The Random Walk in Feynman's Lectures of Physics

Question

The distances in the random walk are unit positive or negative.

In the calculation for the distance, $D_N$ traveled after $N$ steps, the author uses $D_N^2$ instead of $D_N$. From The Feynman Lectures on Physics, Part 1,

The expected value of $D^2_N$ for $N>1$ can be obtained from $D_{N−1}$. If, after $(N−1)$ steps, we have $D_{N−1}$, then after $N$ steps we have $D_N=D_{N−1}+1$ or $D_N=D_{N−1}−1$. For the squares, $$D^2_N = \begin{cases} D^2_{N-1} + 2 D_{N-1} + 1\\ \quad\quad or\\ D^2_{N-1} - 2 D_{N-1} + 1\end{cases}$$ In a number of independent sequences, we expect to obtain each value one-half of the time, so our average expectation is just the average of the two possible values. The expected value of $D^2_N$ is then $D^2_{N−1}+1$. In general, we should expect for $D^2_{N−1}$ its “expected value” $\left\langle D^2_{N−1} \right\rangle$ (by definition!). So $$\left\langle D^2_N \right\rangle = \left\langle D^2_{N−1} \right\rangle + 1$$ We have already shown that $\left\langle D^2_1 \right\rangle=1$; it follows then that $$\left\langle D^2_N \right\rangle = N$$

If I take $$ D_N = \begin{cases} D_{N-1} - 1, & \\ or & \\ D_{N-1} + 1. & \end{cases}$$

and then average out both of them to obtain $\langle D_N\rangle = \langle D_{N-1}\rangle$. So this results in $\langle D_N\rangle = +1$ or $-1$ (because $D_1 = +1$ or $-1$) as opposed to the given $\sqrt N$.

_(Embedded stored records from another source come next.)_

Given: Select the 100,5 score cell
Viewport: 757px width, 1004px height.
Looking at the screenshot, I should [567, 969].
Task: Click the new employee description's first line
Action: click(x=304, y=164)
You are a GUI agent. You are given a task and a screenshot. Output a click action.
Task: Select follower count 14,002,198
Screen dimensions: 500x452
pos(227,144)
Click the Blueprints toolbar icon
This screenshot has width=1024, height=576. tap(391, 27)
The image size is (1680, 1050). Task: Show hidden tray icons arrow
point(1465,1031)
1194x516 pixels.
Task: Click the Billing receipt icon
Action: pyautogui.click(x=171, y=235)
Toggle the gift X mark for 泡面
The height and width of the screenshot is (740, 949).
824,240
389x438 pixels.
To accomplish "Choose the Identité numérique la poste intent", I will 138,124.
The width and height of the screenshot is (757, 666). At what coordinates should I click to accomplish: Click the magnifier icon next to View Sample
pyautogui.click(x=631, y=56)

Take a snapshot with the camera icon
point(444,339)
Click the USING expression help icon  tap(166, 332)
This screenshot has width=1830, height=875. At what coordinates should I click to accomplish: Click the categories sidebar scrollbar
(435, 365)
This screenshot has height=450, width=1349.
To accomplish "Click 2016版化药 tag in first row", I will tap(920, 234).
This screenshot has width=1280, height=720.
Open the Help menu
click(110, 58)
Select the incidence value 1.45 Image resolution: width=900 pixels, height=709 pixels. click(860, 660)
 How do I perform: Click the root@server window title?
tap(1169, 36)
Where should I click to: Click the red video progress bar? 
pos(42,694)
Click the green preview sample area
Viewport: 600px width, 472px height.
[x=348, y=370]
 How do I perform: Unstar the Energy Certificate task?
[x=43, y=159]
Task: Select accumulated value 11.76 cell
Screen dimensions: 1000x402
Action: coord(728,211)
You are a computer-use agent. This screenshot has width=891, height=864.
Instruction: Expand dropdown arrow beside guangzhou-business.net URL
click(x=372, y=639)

Where in my idea did I go wrong?

Answer 1

There are some problems with your analysis. First of all, the quantity $\langle D_n \rangle$ is the mean displacement (from the origin) as a function of the steps $n$. Since the random walker is just as likely to turn left as right, it should be intuitive to you that $\langle D_n \rangle = 0$, rather than $1$, as you claim. I'm guessing that you have misunderstood what the "average" means in this case. The averages that are being taken here are over many different "realisations". In other words, you repeat the random-walker experiment many times, and at each time you measure the value of a particular quantity (say, $Q$). You then average over these quantities to get $\langle Q \rangle$.

As you have rightly pointed out, at the start, $D_1 = +1$ or $-1$ with equal probability. As a result, if you repeated the experiment many times, half the times the first step of the walker would be to the left ("$-1$"), and the other half it would be to the right ("$+1$"). This means that $$\langle D_1 \rangle = 0,$$ since that is the "expected" value. From this, you should be able to see that $\langle D_n \rangle = 0$.

The quantity that the author is computing, however, is more interesting: it is the mean distance covered by the random walker in $n$ steps. Since this quantity is independent of the direction in which each step is taken, one way to measure it would be to take the square of the variable $D_n$ and then compute the mean, i.e. $\langle D_n^2\rangle$. You could then take the square root of the resulting quantity to get an answer with dimensions of length. This is called the root-mean-square distance.

In general, for any randomly distributed variable $X$, $$\langle X \rangle^2 \neq \langle X^2 \rangle.$$ (You can easily check this by choosing a bunch of negative random numbers and computing their mean, and the mean of the squares. One will be negative, and the other positive!)

As a result, $\langle D_n \rangle ^2 \neq \langle D_n^2 \rangle$, so there is no contradiction.